This project demonstrates a Multi-Agent system using the microsoft/Phi-3-mini-4k-instruct
model to simulate collaboration between an Engineer and an Analyst, generating technical solutions and complementary data-driven recommendations for user queries.
Key Features
User-Friendly Query Submission
- Intuitive interface for seamless query input
- Efficient processing for rapid AI-generated responses
AI-Powered Insights
- Engineer Agent: Delivers precise technical solutions for complex challenges
- Analyst Agent: Provides complementary data-driven insights to enhance analysis
Explainable AI (XAI)
- Every response includes a detailed explanation, offering clarity into the AI's reasoning and decision-making process
Comprehensive Summarization
- The system compiles responses into an actionable plan, ensuring well-structured insights for decision-making
Applications
Industry Applications
- Predictive maintenance for manufacturing and industrial processes
- Process automation to optimize workflows
- Resource allocation and operational efficiency improvements
Business Solutions
- Providing strategic recommendations for decision-makers
- Enhancing data-driven decision processes with AI-powered insights
Educational Use
- Demonstrating AI and XAI capabilities in practical applications
- Supporting curriculum development in AI and machine learning
Research and Development
- Advancing multi-agent explainable AI systems
- Exploring new methodologies for AI transparency and trustworthiness
Technical Breakdown
Modern UI Design
- Structured layout displaying user queries, responses, and explanations
- Clearly defined sections for Engineer Response, Analyst Response, and XAI Explanations
Cutting-Edge Architecture
- Built with Streamlit: Ensuring quick deployment and interactive experiences
- NLP-Powered by Hugging Face Transformers: Delivering state-of-the-art language understanding
- Optimized AI Model: Utilizing
microsoft/Phi-3-mini-4k-instruct
for highly accurate and context-aware responses - Efficient State Management: Using
st.session_state
to track user interactions seamlessly - Dynamic Response Optimization: Customizable parameters for fine-tuned performance
Performance Enhancements
- Optimized for both CPU and GPU to maximize efficiency
- Adaptive token length management to maintain response quality and resource efficiency
Installation
Clone the repository:
git clone <repository-url> cd <repository-directory>
Install dependencies:
pip install -r requirements.txt
Install Git LFS for handling large files:
git lfs install
Usage
- Run the Streamlit application:
streamlit run app.py
Model Details
The microsoft/Phi-3-mini-4k-instruct
model is a lightweight instruction-tuned language model optimized for efficient and concise responses. It is used here to:
- Generate technical solutions from the Engineer.

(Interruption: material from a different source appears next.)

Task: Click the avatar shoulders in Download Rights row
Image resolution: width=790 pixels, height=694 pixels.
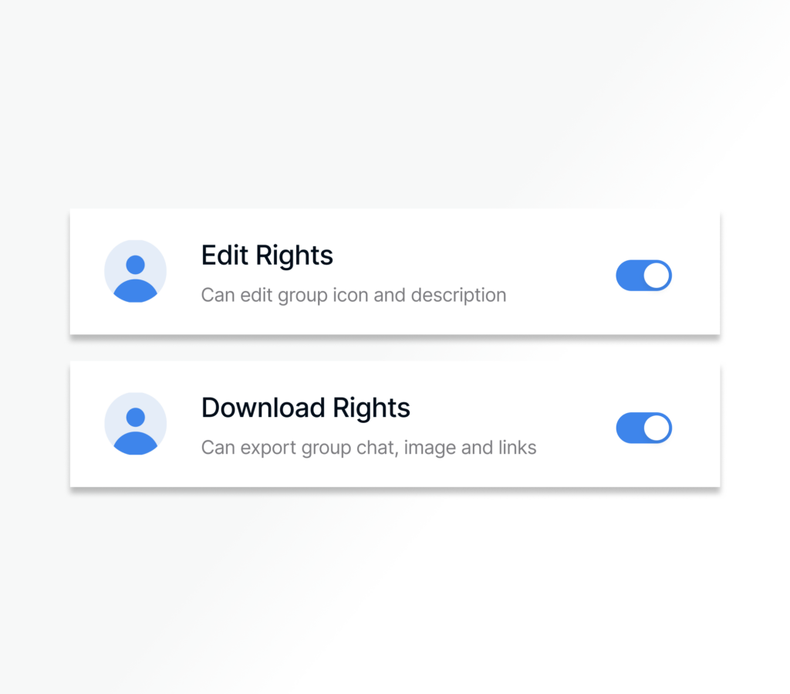Action: [135, 444]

- Provide data-driven insights from the Analyst.
Troubleshooting
- Model Loading Issues: Ensure all dependencies are installed and that your environment supports the
microsoft/Phi-3-mini-4k-instruct
model. - Performance Issues: Use a CUDA-enabled GPU for better performance. If unavailable, ensure sufficient CPU resources.
Contribution
Contributions are welcome! Feel free to open issues or submit pull requests to improve the project.
License
This project is licensed under the MIT License. See the LICENSE
file for details.
Why It Matters
The Multi-Agent System with XAI Demo showcases the transformative power of AI in solving complex problems while maintaining transparency and user trust. By bridging technical precision with explainability, this system sets a new standard for intelligent automation across industries.